FCPA疑惑は直ちに報告すべきである(オリンパス贈賄疑惑事件)
6月17日の朝日新聞(法と経済のジャーナル有償版)において、オリンパス社の中国における贈賄疑惑調査の件が報じられています。これまで同社は(中国国内の件について)公表していませんが、現地法人に対する監査役監査で疑惑が発見され、監査役の指示で社外弁護士による調査が開始されているとのこと。調査開始からすでに4カ月が経過しているそうです。現地における税務処理を任せていたエージェントに対する報酬管理に問題があったようですが、エージェントとの間における報酬契約の内容を明確にしておくことはFCPAリスク管理において重要なポイントと言われています(そうでないとエージェントが政府高官に賄賂提供することを容認していた、と受け取られかねません)。
オリンパス社会長さんの発言では、「おそらく米国司法省が動く可能性は乏しい」とのことですが、日本および米国司法省への事実の開示は重要なポイントです。丸紅事件では、米国司法省に事実を申告しなかったことが重罰根拠(罰金額の増額根拠)とされているので、贈賄疑惑が発覚した場合には直ちに社内調査に乗り出すことが取締役の善管注意義務の履行になるものと思われます。とりわけFCPAでは内部告発奨励制度の適用があり、社内外の者が告発することで高額の奨励金をもらえるとなれば、不正は必ず発覚すると認識しておくべきです。そのような意味において、オリンパス社の監査役さんが直ちに外部専門家による社内調査委員会設置を促し、たとえ軽微な事件の可能性があったとしても、同社が速やかに米国司法省へ事実を開示したことは取締役の善管注意義務の履行を促すものとして正しい選択であったと考えます。
ただ、日本企業はどうも未だFCPAリスクについては認識が甘いようで、現地法人を含めたコンプライアンスプログラムを実践している企業は少なく、また現実にFCPA疑惑が浮上した場合であっても、これを日本や海外当局に報告するための社内調査を徹底する気運があまりないように感じます。
左は今年3月に国広総合法律事務所の方々が書かれた本でして、いわゆるFCPAの「お勉強」の本ではなく、FCPAリスクのマネジメントを示した実践本です。
海外贈収賄防止 コンプライアンスプログラムの作り方(国広総合法律事務所 レクシスネクシス 2015年)
内容は一般企業の経営者や実務担当者向けに書かれたものなので、非常に読みやすいもので、FCPAによる摘発の脅威、FCPAの未然防止から危機対応までの実践のイロハ等が示されています。
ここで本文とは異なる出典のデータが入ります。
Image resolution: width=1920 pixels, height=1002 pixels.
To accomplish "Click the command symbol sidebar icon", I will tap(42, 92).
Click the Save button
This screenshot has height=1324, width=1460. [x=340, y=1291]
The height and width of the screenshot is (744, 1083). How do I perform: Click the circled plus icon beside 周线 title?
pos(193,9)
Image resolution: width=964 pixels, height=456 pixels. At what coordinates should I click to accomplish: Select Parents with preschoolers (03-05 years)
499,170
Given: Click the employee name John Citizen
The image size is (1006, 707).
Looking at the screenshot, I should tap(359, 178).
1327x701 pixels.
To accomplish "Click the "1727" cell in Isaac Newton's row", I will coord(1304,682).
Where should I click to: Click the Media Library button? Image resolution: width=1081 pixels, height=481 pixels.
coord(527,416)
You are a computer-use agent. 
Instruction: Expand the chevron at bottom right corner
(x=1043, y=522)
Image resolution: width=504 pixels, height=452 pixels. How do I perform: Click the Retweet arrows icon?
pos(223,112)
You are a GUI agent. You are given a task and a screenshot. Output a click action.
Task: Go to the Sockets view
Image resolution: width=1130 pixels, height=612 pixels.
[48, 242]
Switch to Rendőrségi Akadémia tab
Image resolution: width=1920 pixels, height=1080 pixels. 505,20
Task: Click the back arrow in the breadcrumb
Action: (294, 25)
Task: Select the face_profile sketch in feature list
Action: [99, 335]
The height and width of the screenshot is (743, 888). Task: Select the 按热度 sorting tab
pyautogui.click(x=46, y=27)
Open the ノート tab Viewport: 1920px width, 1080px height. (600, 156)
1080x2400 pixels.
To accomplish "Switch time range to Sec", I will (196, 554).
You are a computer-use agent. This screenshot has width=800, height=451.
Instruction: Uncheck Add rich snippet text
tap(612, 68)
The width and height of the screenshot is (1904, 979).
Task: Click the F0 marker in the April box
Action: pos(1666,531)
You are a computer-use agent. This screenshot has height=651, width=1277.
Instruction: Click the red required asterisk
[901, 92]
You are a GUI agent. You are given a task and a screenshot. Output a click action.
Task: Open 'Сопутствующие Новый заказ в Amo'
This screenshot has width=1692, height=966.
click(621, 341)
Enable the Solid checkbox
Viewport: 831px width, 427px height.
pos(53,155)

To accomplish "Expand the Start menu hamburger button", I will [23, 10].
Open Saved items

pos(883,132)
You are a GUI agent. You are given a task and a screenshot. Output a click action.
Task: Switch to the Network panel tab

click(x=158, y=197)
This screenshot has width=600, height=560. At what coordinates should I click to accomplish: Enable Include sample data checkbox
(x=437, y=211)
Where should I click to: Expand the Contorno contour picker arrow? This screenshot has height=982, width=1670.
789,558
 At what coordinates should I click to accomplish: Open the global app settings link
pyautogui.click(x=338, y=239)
とりわけファシリテーションペイメントの理解として、便益ガイドライン、経費負担ガイドライン、寄付手続き等を社内ルール化するという発想は、海外事業を展開する企業にとって必要なものかと思います。時代によってリスクは変わりますが、こういった基本的な発想を理解しておく必要があります。
日本企業を取り巻く最近のFCPA事件のリスクだけでも本書で認識しておかれてはいかがでしょうか。「共謀概念」やジョイントベンチャー推進上のリスクなど、あまり日本法においてなじみがない不正リスクについても理解しておくことは、企業および役員自身の身を守ることにもつながるはずです。上記の朝日記事には、会長さん自らパソコンの中身をすべて提供し、オリンパス社はガバナンスや内部統制に至るまで徹底的な調査を行い、米国司法省には「何も隠していない」ということを示すための情報開示を行っていることが報じられています。「司法省の調査が開始されたら対応しよう」では遅すぎますし、罰金の減額が得られなければ明確に役員の法的責任に直結するため、日ごろからのプログラム実施が求められる時代になりつつあると言えます。まさに企業集団内部統制の典型例かと。